APAP Marks 30th Anniversary of Vincent Chin Murder with Nationwide Town Hall on Hate crimes and Bullying
Tue, June 12, 2012
On June 23, 2012, Asian Pacific Americans for Progress (APAP), the national network of progressive Asian Americans, Pacific Islanders and allies, presents “Vincent Chin 30: Standing Up Then and Now,” a nationwide Google Hangout with leading civil rights leaders from around the country to discuss hate crimes and bullying in the community.
In June 1982, Vincent Chin was bludgeoned to death by two unemployed autoworkers in Detroit who believed he was Japanese, just days before his wedding. His killers received only three years probation and a $3,000 fine. The verdict outraged Asian Americans and Pacific Islanders across the country and launched a pan-Asian American movement.

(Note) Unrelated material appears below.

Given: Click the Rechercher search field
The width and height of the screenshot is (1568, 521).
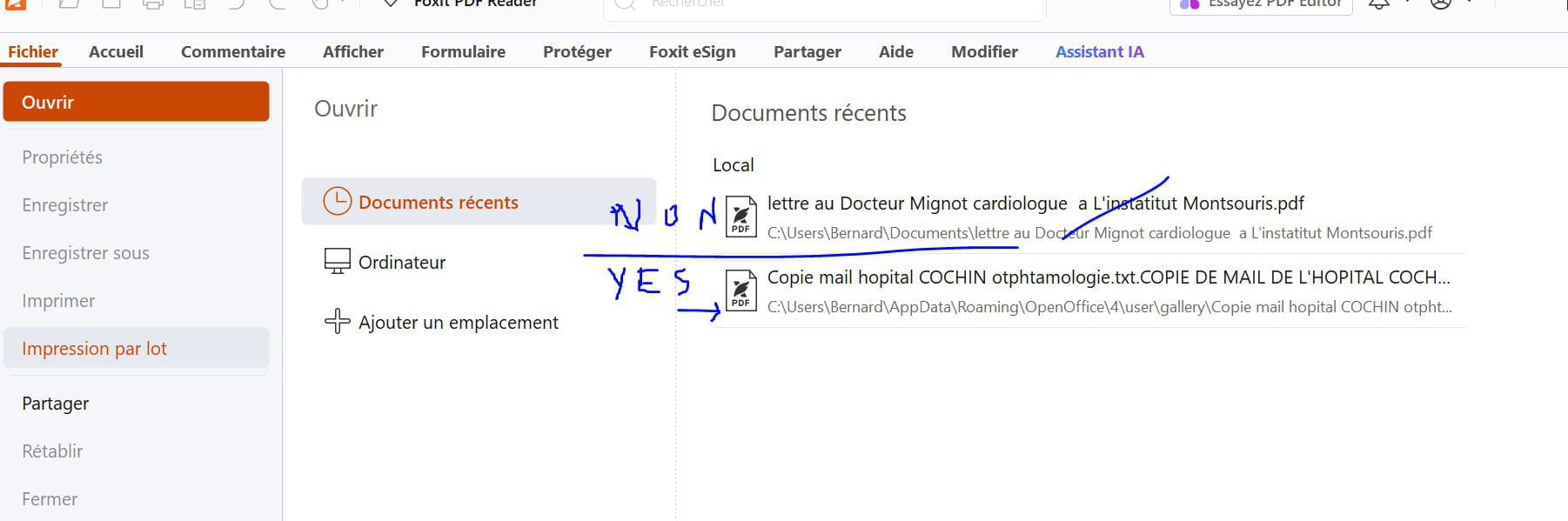Looking at the screenshot, I should (824, 7).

The one-hour panel discussion, moderated by Phil Yu from the website Angry Asian Man, will feature Congresswoman Judy Chu (CA-32), chair of the Congressional Asian Pacific American Caucus (CAPAC); Zahra Billoo, executive director of the Council on American-Islamic Relations San Francisco Bay Area chapter; Tom Hayashi, executive director of OCA; Mee Moua, president and executive director of Asian American Justice Center; and more.
Viewing parties have been organized in over 35 cities, including Austin, Texas. The event in Austin will take place from 10:30 AM to 2:00 PM at the law offices of Fulbright & Jaworski at 98 San Jacinto Boulevard, Suite 1100, Austin, TX 78701. Attendees will screen the short documentary Vincent Who?, a film that chronicles the emergence of a nationwide Asian Pacific American identity and movement from Chin's tragic death, followed by the nationwide town hall and a local panel discussion on hate crimes, bullying and other civil rights issues in Central Texas. Free food will be provided courtesy of Jung Wakefield PLLC.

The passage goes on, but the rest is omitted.